Мало народу? Ничего себе – мало! В центральном зале, окаймленном высокими колоннами, бродили стада мамаш и папаш, они еле удерживали возле себя ошалевших от впечатлений детей. Несколько безутешных бабушек, подслеповато озираясь, протяжно звали своих внучат, потерявшихся, как в лесу. По радио строгий женский голос призывал какого-то «Володю Додина семи лет немедленно пройти в центр зала к карусели, где его ожидает дедушка Вениамин Захарович».
– Чего ухмыляешься? – нахмурилась Лида. – Забыл, как сам под сцену спрятался, а мы чуть с ума не сошли!

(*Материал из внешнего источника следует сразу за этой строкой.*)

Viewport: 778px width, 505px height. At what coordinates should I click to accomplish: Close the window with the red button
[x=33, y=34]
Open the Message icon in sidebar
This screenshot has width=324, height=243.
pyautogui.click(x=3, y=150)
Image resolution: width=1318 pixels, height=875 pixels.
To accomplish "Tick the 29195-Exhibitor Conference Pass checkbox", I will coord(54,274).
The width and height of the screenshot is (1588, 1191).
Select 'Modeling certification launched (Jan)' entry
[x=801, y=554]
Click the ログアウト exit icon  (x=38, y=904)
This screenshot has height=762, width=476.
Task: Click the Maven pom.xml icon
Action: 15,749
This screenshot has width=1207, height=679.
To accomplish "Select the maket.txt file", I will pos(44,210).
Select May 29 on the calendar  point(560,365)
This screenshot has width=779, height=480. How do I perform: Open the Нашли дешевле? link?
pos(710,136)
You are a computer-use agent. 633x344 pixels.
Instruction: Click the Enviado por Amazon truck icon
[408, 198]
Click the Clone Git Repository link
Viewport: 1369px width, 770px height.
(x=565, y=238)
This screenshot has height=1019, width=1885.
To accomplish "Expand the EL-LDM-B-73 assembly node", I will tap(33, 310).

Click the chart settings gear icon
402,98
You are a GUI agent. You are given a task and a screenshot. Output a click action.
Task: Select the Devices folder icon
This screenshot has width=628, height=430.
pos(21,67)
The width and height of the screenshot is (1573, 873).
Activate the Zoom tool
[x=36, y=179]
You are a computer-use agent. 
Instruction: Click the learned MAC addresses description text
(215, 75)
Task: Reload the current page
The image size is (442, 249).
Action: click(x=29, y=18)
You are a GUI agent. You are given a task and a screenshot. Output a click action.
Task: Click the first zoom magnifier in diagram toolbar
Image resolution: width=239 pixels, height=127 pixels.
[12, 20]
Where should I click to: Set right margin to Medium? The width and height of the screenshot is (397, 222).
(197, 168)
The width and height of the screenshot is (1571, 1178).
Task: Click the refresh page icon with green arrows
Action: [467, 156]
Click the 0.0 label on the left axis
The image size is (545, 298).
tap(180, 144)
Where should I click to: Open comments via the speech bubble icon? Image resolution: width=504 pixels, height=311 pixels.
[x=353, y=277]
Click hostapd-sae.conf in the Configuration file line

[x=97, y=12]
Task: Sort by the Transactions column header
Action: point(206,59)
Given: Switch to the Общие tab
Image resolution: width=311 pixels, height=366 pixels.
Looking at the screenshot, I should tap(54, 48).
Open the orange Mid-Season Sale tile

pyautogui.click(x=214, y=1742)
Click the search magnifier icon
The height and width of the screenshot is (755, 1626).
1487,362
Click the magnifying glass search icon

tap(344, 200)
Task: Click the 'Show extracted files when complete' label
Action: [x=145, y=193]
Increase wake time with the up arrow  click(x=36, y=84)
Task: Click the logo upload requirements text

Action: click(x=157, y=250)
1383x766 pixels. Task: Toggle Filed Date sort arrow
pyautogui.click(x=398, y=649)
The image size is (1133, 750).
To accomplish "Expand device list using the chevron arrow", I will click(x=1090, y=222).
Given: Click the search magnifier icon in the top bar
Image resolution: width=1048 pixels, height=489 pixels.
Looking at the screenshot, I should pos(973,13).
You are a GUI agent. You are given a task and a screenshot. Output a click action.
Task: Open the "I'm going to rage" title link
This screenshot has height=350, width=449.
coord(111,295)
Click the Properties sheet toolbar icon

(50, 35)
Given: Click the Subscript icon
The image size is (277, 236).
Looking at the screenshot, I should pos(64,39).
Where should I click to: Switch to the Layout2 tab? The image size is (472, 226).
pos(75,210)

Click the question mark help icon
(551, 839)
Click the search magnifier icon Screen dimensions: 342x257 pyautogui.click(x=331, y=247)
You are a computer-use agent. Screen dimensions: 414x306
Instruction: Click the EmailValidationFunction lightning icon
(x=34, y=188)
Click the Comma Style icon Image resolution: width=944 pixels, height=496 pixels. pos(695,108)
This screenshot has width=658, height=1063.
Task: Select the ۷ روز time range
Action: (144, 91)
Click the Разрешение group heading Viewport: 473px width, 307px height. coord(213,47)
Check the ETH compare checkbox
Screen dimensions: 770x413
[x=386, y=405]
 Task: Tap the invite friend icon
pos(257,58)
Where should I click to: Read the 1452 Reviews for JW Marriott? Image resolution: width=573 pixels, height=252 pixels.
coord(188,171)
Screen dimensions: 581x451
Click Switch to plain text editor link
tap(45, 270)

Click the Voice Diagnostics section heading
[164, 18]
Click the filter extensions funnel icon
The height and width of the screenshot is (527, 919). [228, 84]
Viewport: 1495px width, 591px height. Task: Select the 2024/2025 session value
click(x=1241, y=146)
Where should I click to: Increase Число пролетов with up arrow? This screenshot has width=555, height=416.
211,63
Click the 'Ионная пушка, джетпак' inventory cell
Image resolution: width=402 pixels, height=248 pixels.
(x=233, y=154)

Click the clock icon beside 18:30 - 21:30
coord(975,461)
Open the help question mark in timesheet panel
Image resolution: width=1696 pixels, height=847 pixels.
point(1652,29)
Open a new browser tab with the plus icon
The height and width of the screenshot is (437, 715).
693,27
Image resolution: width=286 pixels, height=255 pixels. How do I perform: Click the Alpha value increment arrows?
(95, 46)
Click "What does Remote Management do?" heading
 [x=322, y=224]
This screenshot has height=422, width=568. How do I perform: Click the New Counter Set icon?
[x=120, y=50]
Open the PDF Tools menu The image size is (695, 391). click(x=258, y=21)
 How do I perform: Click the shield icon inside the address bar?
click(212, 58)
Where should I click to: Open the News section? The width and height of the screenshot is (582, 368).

Как можно забыть детство! Во время новогоднего утренника в клубе нашего завода, пока мелюзга водила хоровод вокруг елки под руководством дяди Коли Черугина, переодевшегося Дедом Морозом, мы с Мишкой обратили внимание, что маленькая дверца сбоку от ступенек, ведущих на сцену, приоткрыта, хотя обычно она заперта на шпингалет. Заметили, юркнули под сцену – и не пожалели. Сами посудите: каждый сто раз видел русский народный танец или лезгинку в исполнении звезд маргариновой самодеятельности. Совсем другое дело – слушать танец, затаившись в темноте под прогибающимися досками, когда по ним носятся джигиты или лупят «ковырялочку» пастушки. Но главное, главное: под сценой были сложены припасы для новогоднего вечера взрослых, который планировался после утренника. Там спрятали бутылки, толстые батоны колбасы и головки сыра, удалось нам нащупать в темноте и кондитерские изделия. На шоколадные «трюфеля» я потом полгода смотреть не мог, а Мишка до рвоты объелся яблочной пастилой, на чем, собственно, нас и разоблачили…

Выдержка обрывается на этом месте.